The resistance and backlash of the Montenegrin majority will also become more visible during attempts to undermine their identity. The law on religious property, designed to strengthen the role of the autocephalous Montenegrin Orthodox Church, has been overturned. The Serbian Orthodox Church seeks to tighten its clerico-imperial jurisdiction over Montenegro, cognizant that the Ukrainian Orthodox Church officially gained ecclesial independence from the Russian Orthodox Church in 2019 and is reclaiming much of the property appropriated by the Moscow patriarchate. Further anti-Montenegrin maneuvers may include the introduction of dual citizenship, so that non-resident Serbs can register in the census and vote in elections, and the pursuit of cultural and educational campaigns to turn Montenegrins into Serbs.
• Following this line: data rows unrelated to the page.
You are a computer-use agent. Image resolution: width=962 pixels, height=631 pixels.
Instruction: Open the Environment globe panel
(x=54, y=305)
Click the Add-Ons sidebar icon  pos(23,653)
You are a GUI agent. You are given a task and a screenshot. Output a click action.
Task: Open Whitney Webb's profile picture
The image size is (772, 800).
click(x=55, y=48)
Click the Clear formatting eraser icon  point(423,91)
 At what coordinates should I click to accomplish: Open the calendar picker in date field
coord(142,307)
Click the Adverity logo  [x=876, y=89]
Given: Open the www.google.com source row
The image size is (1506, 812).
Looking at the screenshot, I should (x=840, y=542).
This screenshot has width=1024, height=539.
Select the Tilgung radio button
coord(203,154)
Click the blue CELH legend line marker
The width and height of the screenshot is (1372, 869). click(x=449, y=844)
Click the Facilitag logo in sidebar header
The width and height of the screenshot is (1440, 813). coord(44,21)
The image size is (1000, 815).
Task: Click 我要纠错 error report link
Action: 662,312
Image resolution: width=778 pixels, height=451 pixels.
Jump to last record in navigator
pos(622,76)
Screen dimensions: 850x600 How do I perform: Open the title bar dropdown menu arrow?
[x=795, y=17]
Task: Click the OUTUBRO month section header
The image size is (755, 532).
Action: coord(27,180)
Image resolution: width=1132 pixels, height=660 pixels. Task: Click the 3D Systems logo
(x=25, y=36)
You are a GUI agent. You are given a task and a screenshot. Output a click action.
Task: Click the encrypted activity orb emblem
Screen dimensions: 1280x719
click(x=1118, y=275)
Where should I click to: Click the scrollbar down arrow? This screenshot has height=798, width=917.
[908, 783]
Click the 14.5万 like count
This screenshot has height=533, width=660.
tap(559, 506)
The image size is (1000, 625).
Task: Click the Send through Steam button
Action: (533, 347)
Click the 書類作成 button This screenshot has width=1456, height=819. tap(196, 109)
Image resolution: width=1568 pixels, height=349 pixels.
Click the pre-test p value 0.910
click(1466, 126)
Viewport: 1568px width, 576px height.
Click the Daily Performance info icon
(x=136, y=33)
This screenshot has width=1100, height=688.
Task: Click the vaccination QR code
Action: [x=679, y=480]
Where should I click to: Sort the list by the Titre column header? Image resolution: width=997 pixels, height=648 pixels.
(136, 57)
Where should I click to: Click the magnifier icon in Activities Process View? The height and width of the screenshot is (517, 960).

The DPS lost power largely because of public anger with corruption and cronyism, but it still remains the largest party and has a chance of rallying Montenegrins around a program of national self-defense from assault by Belgrade and Moscow. But it will need a broader political coalition, calculating that Serbia’s assault may actually strengthen Montenegrin identity. Support for statehood and NATO membership is reportedly rising in the country, with some polls indicating that 67% of citizens now back independence and 55% support NATO membership, with only 7% wanting a common state with Serbia and 20% a loose union.
The role of the Quint embassies (U.S., Germany, France, UK, Germany) will be important in the coming months to discourage any government decisions that generate open conflict. Above all, the Biden administration must become more active to undercut Vučić’s Greater Serbia goals through a three-pronged approach. First, the Serbia-Kosova dialogue has to be given teeth in line with Biden’s recent letter to Vučić calling for mutual state recognition. Second, a multi-national initiative must be launched to implement necessary constitutional changes in Bosnia-Herzegovina and develop a fully functioning state. And third, Vučić must be warned that political interference in Montenegro’s politics will rebound negatively against a government with destabilizing foreign connections. The tentacles of Kremlin influence in Belgrade and Podgorica need to be unearthed and amputated.
Janusz Bugajski is a Senior Fellow at the Jamestown Foundation in Washington DC. His recent book, Eurasian Disunion: Russia’s Vulnerable Flanks, is co-authored with Margarita Assenova. His upcoming book is entitled Failed State: Planning for Russia’s Rupture.